ASSIGNED TASK:
In the entries below, find the lines that include "agent" and give their number as the whole reply.

INPUT RECORDS:

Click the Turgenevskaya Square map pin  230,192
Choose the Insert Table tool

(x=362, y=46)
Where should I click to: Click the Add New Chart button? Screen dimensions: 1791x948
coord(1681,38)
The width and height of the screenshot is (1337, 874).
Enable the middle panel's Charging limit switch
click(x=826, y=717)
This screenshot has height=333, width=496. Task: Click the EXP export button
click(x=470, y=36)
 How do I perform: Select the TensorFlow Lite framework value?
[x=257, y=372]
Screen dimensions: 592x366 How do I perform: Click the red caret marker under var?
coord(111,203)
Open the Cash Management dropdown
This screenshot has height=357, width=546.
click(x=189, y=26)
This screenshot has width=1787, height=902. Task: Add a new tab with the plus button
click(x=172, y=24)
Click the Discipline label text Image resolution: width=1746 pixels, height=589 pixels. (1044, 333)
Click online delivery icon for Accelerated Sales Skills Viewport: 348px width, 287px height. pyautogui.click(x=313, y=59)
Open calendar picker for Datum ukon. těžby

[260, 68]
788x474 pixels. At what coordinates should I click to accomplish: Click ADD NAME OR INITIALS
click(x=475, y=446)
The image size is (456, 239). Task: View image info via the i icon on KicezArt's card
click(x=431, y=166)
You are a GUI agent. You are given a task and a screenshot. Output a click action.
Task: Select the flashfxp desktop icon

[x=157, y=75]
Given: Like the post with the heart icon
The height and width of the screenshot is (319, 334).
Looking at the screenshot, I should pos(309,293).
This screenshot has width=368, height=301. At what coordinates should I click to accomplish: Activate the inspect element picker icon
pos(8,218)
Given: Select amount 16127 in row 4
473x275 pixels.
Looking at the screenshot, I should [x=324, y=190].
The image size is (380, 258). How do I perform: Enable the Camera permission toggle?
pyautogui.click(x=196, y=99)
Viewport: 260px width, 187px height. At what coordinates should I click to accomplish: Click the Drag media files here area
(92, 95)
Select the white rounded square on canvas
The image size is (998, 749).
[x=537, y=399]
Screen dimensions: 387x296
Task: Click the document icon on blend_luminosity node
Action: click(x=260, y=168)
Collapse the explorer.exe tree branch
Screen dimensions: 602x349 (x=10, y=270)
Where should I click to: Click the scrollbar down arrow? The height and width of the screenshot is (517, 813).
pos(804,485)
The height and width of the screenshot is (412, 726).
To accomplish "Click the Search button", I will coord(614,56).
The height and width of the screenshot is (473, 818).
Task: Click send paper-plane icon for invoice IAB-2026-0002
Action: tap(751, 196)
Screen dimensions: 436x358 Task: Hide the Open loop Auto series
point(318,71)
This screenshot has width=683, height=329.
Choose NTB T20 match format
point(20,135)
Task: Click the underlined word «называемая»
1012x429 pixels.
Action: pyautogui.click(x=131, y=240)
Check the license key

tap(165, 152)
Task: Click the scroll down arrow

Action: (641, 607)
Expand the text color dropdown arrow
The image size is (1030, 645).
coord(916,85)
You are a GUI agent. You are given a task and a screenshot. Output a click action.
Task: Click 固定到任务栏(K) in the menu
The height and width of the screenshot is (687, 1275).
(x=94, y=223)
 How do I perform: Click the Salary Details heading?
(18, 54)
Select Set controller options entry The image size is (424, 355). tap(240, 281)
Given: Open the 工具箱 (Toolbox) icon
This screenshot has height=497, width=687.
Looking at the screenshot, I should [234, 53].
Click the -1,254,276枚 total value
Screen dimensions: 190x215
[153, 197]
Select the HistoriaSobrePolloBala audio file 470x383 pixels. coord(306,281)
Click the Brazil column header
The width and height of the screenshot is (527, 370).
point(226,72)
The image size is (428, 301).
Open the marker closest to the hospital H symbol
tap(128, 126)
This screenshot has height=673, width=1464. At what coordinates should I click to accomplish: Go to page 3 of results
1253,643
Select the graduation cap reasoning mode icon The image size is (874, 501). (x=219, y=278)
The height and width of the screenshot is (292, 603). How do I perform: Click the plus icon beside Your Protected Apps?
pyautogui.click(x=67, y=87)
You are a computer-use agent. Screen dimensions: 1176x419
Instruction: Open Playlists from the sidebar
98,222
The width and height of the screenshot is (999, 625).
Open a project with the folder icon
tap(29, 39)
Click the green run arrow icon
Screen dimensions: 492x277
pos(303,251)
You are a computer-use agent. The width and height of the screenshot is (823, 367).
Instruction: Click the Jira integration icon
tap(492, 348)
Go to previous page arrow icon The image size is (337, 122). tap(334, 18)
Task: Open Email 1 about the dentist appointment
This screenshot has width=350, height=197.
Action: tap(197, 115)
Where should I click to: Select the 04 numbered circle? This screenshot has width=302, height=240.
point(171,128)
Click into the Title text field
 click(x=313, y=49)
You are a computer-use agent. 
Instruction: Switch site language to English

ANSWER TO THIS EXERCISE:
5